## STATED PROBLEM
Please repeat everything from the line containing "Image resolution: width=1597" down to the line containing "Action: click(429, 72)" in the rows below, both of those lines included.

Entries from a dataset:
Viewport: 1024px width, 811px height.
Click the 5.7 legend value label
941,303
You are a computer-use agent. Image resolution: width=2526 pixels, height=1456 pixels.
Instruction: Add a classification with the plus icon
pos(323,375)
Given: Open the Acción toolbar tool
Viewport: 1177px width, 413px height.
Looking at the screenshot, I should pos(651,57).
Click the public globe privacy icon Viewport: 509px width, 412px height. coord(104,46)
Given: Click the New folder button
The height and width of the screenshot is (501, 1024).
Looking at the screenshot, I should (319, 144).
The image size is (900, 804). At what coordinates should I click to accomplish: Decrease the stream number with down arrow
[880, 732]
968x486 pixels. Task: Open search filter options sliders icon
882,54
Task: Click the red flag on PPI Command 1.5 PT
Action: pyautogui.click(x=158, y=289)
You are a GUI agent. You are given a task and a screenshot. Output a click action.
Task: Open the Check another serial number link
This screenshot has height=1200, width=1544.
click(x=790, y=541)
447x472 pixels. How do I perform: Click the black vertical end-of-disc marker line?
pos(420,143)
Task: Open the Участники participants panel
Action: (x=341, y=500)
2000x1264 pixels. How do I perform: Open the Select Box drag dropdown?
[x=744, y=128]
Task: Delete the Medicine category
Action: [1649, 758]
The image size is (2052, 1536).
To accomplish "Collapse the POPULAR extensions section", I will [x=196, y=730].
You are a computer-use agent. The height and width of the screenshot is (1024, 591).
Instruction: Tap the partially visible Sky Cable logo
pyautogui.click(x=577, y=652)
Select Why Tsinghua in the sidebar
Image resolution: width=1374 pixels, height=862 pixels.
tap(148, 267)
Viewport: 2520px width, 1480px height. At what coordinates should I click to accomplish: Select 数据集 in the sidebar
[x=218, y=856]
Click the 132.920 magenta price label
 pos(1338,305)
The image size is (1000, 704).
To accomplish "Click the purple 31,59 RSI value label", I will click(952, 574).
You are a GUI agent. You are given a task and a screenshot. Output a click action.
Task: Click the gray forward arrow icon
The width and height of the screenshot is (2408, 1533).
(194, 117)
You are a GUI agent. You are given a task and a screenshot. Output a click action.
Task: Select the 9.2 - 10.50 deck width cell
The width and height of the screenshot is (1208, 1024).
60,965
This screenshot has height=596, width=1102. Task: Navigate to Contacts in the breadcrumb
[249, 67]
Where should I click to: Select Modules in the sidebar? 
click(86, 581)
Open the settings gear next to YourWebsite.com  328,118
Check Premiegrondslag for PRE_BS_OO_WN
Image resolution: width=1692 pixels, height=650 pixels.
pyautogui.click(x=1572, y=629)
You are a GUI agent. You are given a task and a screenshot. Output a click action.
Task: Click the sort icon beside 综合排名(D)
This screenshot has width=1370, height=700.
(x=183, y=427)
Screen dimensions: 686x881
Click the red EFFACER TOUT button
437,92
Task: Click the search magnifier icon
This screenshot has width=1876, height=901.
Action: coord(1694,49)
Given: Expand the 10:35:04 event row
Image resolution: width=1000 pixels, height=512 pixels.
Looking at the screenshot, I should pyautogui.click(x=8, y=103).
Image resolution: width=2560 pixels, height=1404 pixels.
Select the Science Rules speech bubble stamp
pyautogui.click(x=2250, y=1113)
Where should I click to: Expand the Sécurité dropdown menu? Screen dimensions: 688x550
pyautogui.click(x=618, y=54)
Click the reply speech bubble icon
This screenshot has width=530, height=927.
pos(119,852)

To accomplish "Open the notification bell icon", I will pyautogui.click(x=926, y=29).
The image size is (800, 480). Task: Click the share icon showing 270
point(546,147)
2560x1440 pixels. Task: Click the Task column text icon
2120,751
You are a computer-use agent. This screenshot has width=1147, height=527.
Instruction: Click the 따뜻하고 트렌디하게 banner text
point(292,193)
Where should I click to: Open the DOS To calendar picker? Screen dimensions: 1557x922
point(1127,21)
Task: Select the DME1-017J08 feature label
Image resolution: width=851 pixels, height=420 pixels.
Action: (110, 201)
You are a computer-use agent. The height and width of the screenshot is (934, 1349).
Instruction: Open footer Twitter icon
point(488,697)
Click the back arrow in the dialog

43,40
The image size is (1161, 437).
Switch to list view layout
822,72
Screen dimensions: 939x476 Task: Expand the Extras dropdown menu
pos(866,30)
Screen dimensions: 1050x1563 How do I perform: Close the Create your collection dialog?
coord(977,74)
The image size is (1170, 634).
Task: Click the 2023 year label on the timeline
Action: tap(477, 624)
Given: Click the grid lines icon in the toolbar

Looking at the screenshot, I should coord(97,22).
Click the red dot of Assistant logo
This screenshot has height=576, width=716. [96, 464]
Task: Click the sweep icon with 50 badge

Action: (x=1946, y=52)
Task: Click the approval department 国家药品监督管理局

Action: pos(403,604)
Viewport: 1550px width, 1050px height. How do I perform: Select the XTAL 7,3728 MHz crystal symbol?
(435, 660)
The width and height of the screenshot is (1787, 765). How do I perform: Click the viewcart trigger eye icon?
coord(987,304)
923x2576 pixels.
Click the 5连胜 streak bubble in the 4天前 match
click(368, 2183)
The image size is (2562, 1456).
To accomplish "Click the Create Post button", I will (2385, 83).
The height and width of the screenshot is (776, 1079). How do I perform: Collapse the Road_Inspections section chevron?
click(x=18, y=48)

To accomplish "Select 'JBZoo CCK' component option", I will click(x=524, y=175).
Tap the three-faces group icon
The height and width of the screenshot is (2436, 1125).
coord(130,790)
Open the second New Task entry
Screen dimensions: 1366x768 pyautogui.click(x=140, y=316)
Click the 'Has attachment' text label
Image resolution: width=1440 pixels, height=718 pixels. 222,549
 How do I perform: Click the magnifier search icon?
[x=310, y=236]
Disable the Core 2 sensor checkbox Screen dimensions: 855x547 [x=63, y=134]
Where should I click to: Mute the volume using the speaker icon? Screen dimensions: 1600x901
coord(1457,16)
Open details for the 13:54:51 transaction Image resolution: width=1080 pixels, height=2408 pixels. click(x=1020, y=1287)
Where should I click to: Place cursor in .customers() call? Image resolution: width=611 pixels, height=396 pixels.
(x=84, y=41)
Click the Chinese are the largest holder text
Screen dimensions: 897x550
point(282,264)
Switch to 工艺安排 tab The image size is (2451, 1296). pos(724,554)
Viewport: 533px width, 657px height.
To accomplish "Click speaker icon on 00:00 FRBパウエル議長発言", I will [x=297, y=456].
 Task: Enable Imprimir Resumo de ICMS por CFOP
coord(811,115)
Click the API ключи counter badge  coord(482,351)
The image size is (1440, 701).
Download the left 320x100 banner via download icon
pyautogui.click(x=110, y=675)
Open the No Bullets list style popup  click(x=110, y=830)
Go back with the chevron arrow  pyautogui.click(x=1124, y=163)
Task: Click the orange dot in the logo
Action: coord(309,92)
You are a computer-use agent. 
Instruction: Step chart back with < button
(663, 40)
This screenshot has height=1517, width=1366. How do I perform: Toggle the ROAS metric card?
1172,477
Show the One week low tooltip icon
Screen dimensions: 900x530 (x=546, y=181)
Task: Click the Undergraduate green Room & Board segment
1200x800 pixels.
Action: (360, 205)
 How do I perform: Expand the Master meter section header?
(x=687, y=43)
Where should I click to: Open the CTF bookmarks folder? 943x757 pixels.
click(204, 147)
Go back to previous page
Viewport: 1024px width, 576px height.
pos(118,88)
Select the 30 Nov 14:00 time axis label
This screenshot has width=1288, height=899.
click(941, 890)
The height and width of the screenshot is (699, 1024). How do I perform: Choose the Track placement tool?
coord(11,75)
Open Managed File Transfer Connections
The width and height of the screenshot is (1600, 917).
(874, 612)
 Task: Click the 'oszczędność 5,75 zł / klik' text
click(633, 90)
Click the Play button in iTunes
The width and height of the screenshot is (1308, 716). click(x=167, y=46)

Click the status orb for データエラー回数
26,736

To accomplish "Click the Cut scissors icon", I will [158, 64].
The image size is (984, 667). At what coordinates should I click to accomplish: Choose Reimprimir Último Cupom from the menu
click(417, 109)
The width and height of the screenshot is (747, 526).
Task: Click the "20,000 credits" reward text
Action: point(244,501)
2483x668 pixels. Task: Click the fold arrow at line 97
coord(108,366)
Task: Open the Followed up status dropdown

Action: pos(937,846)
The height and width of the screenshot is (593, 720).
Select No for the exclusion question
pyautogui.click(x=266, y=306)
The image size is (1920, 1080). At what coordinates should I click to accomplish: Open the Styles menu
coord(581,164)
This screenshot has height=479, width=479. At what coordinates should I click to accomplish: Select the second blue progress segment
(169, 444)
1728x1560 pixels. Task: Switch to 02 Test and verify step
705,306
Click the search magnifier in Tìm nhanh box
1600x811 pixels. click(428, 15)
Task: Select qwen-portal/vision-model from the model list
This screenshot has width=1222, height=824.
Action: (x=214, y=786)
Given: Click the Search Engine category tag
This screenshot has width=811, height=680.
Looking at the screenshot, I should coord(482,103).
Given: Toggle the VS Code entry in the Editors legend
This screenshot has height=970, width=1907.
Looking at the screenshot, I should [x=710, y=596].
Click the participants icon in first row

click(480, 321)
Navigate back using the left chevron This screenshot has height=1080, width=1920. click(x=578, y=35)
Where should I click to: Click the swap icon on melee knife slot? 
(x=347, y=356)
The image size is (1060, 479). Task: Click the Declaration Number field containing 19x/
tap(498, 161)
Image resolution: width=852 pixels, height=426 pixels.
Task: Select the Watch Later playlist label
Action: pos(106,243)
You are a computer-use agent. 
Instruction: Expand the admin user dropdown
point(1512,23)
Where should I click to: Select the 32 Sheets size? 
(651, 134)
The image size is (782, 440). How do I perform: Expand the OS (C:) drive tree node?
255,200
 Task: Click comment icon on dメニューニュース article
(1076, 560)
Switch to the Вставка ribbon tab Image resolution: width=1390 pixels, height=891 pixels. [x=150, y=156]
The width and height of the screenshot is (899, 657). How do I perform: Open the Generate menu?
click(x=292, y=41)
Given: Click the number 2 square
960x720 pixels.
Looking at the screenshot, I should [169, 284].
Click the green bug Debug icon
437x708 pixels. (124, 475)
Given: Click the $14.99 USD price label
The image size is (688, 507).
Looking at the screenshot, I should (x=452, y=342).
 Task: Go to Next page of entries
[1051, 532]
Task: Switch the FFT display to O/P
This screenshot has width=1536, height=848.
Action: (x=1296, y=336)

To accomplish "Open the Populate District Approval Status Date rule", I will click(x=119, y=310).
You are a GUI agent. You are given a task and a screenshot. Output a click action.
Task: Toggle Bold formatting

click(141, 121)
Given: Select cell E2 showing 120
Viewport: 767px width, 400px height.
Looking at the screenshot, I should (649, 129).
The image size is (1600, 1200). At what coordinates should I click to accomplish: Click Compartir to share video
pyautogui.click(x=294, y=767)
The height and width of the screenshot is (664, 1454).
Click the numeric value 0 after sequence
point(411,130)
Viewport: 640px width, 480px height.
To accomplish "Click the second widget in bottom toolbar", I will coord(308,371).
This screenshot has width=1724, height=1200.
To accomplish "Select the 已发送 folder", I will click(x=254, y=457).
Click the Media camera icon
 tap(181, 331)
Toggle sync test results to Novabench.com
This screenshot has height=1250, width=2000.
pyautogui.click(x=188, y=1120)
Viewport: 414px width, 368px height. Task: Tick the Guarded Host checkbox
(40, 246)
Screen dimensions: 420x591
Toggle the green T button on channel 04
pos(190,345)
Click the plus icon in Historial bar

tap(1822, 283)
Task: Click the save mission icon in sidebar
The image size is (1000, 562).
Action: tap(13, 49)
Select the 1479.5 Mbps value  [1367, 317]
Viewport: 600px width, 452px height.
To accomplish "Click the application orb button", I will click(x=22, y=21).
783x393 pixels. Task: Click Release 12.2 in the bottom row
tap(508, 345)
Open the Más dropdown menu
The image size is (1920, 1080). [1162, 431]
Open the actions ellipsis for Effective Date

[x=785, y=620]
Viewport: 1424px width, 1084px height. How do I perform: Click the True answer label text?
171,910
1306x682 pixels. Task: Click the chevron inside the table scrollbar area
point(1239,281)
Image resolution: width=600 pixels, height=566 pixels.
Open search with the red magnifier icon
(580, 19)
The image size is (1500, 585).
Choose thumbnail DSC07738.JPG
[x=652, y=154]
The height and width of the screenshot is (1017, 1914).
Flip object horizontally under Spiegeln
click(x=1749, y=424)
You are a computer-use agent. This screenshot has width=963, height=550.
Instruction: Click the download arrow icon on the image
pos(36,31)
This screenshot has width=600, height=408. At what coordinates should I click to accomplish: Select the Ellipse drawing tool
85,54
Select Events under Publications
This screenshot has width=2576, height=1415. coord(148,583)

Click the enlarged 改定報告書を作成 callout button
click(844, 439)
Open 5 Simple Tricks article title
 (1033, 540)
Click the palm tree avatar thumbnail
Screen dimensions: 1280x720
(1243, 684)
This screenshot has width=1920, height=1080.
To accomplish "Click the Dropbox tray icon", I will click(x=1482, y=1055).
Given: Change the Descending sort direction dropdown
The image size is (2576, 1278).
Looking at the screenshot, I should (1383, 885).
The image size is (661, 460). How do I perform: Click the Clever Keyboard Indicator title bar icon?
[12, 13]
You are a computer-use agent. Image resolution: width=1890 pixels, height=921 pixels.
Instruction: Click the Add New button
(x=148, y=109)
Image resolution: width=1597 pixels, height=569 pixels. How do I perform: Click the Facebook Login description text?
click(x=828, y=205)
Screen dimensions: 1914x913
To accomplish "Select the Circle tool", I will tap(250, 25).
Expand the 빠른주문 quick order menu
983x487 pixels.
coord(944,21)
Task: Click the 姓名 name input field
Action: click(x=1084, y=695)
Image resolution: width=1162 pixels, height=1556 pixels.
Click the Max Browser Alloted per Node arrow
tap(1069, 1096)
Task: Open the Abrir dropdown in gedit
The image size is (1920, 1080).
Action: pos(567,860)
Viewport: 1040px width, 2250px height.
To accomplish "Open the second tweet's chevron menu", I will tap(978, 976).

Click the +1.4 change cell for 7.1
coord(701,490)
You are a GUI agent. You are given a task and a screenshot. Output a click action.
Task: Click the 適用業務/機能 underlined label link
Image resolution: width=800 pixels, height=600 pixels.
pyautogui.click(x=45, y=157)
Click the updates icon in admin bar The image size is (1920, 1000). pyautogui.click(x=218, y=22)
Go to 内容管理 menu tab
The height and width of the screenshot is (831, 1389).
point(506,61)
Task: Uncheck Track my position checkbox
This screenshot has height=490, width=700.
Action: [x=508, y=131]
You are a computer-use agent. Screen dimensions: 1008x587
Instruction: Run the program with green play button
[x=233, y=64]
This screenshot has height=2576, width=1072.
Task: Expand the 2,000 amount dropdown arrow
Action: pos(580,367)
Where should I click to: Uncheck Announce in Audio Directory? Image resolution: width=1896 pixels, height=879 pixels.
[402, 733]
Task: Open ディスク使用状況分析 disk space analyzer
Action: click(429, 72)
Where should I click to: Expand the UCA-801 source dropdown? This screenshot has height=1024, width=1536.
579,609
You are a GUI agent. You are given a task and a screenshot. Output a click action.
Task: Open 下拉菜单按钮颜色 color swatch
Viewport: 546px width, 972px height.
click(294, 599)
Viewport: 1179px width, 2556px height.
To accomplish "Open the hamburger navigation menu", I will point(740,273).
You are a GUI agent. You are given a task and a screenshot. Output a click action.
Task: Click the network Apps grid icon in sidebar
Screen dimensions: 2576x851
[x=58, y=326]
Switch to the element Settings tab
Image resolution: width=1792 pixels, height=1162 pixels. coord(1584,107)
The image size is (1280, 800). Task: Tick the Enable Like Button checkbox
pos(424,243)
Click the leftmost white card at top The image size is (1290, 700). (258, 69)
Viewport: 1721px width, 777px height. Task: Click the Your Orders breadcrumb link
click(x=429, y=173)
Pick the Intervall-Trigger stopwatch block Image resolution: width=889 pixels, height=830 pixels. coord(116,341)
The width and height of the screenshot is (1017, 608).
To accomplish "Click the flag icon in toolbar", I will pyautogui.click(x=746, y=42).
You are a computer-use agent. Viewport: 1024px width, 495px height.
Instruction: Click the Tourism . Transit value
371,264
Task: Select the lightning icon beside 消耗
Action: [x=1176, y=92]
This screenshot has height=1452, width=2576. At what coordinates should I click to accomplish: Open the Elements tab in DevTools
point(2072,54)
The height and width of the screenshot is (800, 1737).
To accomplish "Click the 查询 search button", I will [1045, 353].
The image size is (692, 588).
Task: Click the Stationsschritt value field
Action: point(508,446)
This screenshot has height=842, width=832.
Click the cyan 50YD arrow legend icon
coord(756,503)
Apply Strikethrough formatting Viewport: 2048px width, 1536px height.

## ANSWER
Image resolution: width=1597 pixels, height=569 pixels. How do I perform: Click the Facebook Login description text?
click(x=828, y=205)
Screen dimensions: 1914x913
To accomplish "Select the Circle tool", I will tap(250, 25).
Expand the 빠른주문 quick order menu
983x487 pixels.
coord(944,21)
Task: Click the 姓名 name input field
Action: click(x=1084, y=695)
Image resolution: width=1162 pixels, height=1556 pixels.
Click the Max Browser Alloted per Node arrow
tap(1069, 1096)
Task: Open the Abrir dropdown in gedit
The image size is (1920, 1080).
Action: pos(567,860)
Viewport: 1040px width, 2250px height.
To accomplish "Open the second tweet's chevron menu", I will tap(978, 976).

Click the +1.4 change cell for 7.1
coord(701,490)
You are a GUI agent. You are given a task and a screenshot. Output a click action.
Task: Click the 適用業務/機能 underlined label link
Image resolution: width=800 pixels, height=600 pixels.
pyautogui.click(x=45, y=157)
Click the updates icon in admin bar The image size is (1920, 1000). pyautogui.click(x=218, y=22)
Go to 内容管理 menu tab
The height and width of the screenshot is (831, 1389).
point(506,61)
Task: Uncheck Track my position checkbox
This screenshot has height=490, width=700.
Action: [x=508, y=131]
You are a computer-use agent. Screen dimensions: 1008x587
Instruction: Run the program with green play button
[x=233, y=64]
This screenshot has height=2576, width=1072.
Task: Expand the 2,000 amount dropdown arrow
Action: pos(580,367)
Where should I click to: Uncheck Announce in Audio Directory? Image resolution: width=1896 pixels, height=879 pixels.
[402, 733]
Task: Open ディスク使用状況分析 disk space analyzer
Action: click(429, 72)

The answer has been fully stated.